Only expose services internally then use a secure VPN to access your services, this makes your network no more vulnerable in practice than not self hosting. If you need/want to expose something to the internet, make sure you setup your network right. Use a DMZ to separate that service and leverage something like CrowdSec along with good passwords, antivirus, and keep things patched.

Outbound firewall and SMAC protections.

If you compromise my server you’ll struggle to phone home without manual intervention, which is good enough to stop botnets.

The ‘immediate attacks’ ppl mention is just static background noise. Server / scripts that run trying to find misconfigured, highly out to date or exploitable endpoints/servers/software.

Once you update your software, set up basic brute force protection and maybe regional blocking, you do not have to worry about this kind of attack.

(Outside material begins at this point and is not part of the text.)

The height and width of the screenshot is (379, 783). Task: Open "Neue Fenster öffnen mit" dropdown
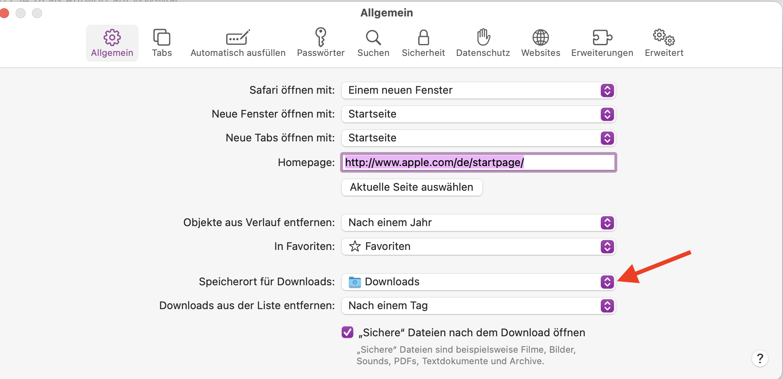click(478, 114)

Much more scary are so called 0-Day attacks.

1. No one will waste an expensive exploit on you
2. It sometimes can happen that 0-Days that get public get widly exploited and take long time to get closed like for example log4shell was. Here is work necessary to inform yourself and disable things accorsing to what is patched and what not.

As i already said, no one will waste time on you, there are so much easier targets out there that do not follow those basic rules or actually valuable targets.

There is obviously more that you can do, like hiding everything behind a VPN or advanced thread detections. Also choosing the kind of software you want to run is relevant.

It’s mostly automated exploit finders looking for low hanging fruit. fail2ban and up to date software is your friend.

Just use tailscale and don’t forward any ports and you’ll be fine

Have a limited attack surface will reduce exposure.

If, say, the only thing that you’re exposing is, oh, say, a Wireguard VPN, then unless there’s a misconfiguration or remotely-exploitable bug in Wireguard, then you’re fine regarding random people running exploit scanners.

I’m not too worried about stuff like (vanilla) Apache, OpenSSH, Wireguard, stuff like that, the “big” stuff that have a lot of eyes on them. I’d be a lot more dubious about niche stuff that some guy just threw together.

To put perspective on this, you gotta remember that most software that people run isn’t run in a sandbox. It can phone home. Games on Steam. If your Web browser has bugs, it’s got a lot of sites that might attack it. Plugins for that Web browser. Some guy’s open-source project. That’s a potential vector too. Sure, some random script kiddy running an exploit scanner is a potential risk, but my bet is that if you look at the actual number of compromises via that route, it’s probably rather lower than plain old malware.

It’s good to be aware of what you’re doing when you expose the Internet to something, but also to keep perspective. A lot of people out there run services exposed to the Internet every day; they need to do so to make things work.